-- SELECTED TEXT --
<<<<
Unfortunately my regex rule can not match with to this string :

" <font size=-1><a href=mailto:mrnours@citeweb.net>_ MR NOURS _</a></font> ";

I'm failling to find the reason why on stackoverflow, I hope someone could telle what is wrong on my rule.

This is my code to test it:

#include <stdio.h>
#include <stdlib.h>
#include <regex.h>

int main (void)
{
  int match;
  int err;
  regex_t preg;
  regmatch_t pmatch[5];
  size_t nmatch = 5;
  const char *str_request = "         <font size=-1><a href=mailto:mrnours@citeweb.net>_ MR NOURS _</a></font>          ";

 const char *str_regex = "[a-zA-Z0-9][a-zA-Z0-9_.]+@[a-zA-Z0-9_]+\\.(com|net|[a-zA-Z]{2})$";

  err = regcomp(&preg, str_regex, REG_EXTENDED);
  if (err == 0)
>>>>
[Portion of a data file]
<<<<
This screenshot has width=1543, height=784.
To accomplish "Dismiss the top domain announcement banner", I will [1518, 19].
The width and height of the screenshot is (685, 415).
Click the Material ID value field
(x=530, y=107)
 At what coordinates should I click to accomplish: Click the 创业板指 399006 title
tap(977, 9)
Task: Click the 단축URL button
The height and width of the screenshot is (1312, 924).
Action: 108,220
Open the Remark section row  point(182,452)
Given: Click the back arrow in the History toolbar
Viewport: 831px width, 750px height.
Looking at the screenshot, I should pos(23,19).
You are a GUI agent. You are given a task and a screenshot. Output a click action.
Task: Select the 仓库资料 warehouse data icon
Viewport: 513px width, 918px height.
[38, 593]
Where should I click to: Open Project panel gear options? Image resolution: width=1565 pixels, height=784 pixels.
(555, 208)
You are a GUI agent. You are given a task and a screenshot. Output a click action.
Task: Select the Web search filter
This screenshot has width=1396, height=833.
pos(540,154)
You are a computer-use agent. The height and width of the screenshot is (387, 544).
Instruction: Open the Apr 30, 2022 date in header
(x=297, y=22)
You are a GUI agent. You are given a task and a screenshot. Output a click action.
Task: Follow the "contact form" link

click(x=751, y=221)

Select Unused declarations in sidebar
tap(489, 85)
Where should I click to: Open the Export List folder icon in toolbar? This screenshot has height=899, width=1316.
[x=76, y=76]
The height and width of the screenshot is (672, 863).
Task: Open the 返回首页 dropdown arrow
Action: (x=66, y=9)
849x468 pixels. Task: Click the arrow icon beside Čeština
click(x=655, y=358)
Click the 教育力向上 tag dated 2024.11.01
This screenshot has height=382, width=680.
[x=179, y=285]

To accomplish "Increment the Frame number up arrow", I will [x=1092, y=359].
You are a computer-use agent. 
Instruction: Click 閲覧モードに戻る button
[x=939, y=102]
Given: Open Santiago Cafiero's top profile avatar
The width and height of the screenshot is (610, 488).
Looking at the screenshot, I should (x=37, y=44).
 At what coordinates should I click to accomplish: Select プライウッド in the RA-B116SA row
>>>>
Transcribe the part of the C regex post from "const char *str_regex" up to and including "if (err == 0)".

const char *str_regex = "[a-zA-Z0-9][a-zA-Z0-9_.]+@[a-zA-Z0-9_]+\\.(com|net|[a-zA-Z]{2})$";

  err = regcomp(&preg, str_regex, REG_EXTENDED);
  if (err == 0)